• [Exercise details]:
Once you have located the line containing "Click the GitHub Stars badge" in the material below, return it exactly along with each line after it through the line containing "Screen dimensions: 1440x1080".

• [Supplied data]:
──────────
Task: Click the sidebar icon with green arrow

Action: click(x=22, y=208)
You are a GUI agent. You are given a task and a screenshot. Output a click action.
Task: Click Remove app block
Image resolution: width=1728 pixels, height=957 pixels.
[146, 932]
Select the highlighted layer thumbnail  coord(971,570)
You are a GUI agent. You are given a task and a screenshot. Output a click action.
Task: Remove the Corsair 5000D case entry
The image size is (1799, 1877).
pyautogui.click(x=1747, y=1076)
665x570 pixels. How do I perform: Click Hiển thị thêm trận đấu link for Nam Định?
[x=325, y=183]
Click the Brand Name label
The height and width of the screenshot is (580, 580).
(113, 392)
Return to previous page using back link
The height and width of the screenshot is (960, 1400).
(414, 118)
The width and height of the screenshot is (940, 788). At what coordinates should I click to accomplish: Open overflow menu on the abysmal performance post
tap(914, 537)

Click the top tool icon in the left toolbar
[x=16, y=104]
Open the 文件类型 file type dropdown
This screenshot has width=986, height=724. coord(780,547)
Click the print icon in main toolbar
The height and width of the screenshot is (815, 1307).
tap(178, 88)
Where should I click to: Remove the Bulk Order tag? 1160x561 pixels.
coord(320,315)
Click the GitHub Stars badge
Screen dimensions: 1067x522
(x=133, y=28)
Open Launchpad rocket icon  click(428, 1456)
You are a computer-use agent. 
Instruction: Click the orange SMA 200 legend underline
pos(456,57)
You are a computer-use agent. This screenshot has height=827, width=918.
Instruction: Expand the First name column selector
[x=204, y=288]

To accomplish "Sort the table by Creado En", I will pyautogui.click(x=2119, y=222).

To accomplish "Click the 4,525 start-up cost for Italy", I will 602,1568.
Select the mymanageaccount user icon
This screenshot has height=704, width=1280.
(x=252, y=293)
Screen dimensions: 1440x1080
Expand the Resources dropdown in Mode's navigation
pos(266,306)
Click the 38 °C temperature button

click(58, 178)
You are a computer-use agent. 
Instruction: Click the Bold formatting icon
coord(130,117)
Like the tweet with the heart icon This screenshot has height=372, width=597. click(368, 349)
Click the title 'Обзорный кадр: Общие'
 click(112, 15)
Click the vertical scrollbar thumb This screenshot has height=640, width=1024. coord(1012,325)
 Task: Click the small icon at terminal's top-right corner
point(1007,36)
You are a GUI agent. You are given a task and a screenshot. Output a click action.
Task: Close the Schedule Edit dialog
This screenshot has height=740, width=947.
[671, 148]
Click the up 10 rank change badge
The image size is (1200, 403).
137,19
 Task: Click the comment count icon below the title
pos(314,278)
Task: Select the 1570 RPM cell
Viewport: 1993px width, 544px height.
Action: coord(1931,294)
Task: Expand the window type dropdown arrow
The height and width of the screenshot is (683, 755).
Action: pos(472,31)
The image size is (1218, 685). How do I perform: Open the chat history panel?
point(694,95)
──────────
• [Solution to this problem]:
Click the GitHub Stars badge
Screen dimensions: 1067x522
(x=133, y=28)
Open Launchpad rocket icon  click(428, 1456)
You are a computer-use agent. 
Instruction: Click the orange SMA 200 legend underline
pos(456,57)
You are a computer-use agent. This screenshot has height=827, width=918.
Instruction: Expand the First name column selector
[x=204, y=288]

To accomplish "Sort the table by Creado En", I will pyautogui.click(x=2119, y=222).

To accomplish "Click the 4,525 start-up cost for Italy", I will 602,1568.
Select the mymanageaccount user icon
This screenshot has height=704, width=1280.
(x=252, y=293)
Screen dimensions: 1440x1080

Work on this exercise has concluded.